Stacey Abrams announces she won’t run for Senate in 2020 (From Twitter)
Addressing her political future, Abrams said, “I still don’t know exactly what’s next for me” — leaving open the possibility of seeking the Democratic presidential nomination in 2020, a idea she has discussed openly in recent months.
Abrams also took a parting shot at Perdue, saying she would work in 2020 to elect “a Georgian who cares more about protecting our farmers and our families than protecting the Trump administration.”

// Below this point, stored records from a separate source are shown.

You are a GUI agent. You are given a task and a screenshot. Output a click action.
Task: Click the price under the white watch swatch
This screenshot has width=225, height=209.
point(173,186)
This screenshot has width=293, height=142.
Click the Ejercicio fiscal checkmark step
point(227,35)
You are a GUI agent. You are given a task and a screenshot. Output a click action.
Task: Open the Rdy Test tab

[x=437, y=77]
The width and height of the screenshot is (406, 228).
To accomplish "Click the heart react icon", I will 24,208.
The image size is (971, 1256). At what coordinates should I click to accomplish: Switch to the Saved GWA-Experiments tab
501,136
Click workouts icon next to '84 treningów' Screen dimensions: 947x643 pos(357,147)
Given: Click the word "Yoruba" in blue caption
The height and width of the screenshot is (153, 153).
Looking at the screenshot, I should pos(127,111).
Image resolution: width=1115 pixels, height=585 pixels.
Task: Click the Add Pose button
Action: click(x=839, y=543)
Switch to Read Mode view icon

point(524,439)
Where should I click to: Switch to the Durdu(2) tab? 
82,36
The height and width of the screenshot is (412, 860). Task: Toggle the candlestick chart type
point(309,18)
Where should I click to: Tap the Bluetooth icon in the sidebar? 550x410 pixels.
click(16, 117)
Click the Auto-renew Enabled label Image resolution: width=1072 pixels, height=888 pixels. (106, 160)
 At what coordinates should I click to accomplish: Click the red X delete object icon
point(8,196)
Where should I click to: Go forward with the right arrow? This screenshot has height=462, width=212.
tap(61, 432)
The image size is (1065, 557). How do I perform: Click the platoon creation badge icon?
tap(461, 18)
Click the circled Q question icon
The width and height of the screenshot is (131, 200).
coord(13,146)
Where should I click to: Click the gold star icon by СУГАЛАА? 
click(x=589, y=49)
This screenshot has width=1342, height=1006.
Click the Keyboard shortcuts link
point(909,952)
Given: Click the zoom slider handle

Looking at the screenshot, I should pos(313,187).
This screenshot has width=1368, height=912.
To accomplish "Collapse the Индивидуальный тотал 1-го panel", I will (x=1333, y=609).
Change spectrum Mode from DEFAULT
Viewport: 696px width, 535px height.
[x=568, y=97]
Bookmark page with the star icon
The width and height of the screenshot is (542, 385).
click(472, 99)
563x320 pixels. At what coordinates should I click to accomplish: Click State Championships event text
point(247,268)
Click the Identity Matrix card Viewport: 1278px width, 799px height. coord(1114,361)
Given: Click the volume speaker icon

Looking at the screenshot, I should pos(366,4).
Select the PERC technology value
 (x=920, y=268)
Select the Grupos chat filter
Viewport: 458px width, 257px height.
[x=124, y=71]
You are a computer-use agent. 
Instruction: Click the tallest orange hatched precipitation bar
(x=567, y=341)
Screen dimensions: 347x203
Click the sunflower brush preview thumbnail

Abrams, 45, the former minority leader of the Georgia House, burst on to the national political stage in 2018 in the Georgia governor’s race, hoping to make history as the first African American woman ever elected governor of a U.S. state. Despite an avalanche of media attention, she lost to Republican Governor Brian Kemp by 55,000 votes.
Abrams, complaining that Kemp had mismanaged the election as secretary of state, refused to concede, although she eventually acknowledged him as the winner. She then founded a group called Fair Fight Action, which filed a federal lawsuit challenging Georgia’s election processes and demanding changes before the 2020 election.
Since her defeat, Abrams had been courted by Senate Minority Leader Chuck Schumer to run against Perdue, who is seeking his second term in 2020. She was selected to give the Democratic response to President Donald Trump’s State of the Union address in February.
Democrats haven’t won a Senate race in Georgia since 1996, but Abrams’s near victory over Kemp made her the party’s top prospect to take on Perdue. With Abrams out, that mantle falls, for the moment, on former Columbus Mayor Teresa Tomlinson.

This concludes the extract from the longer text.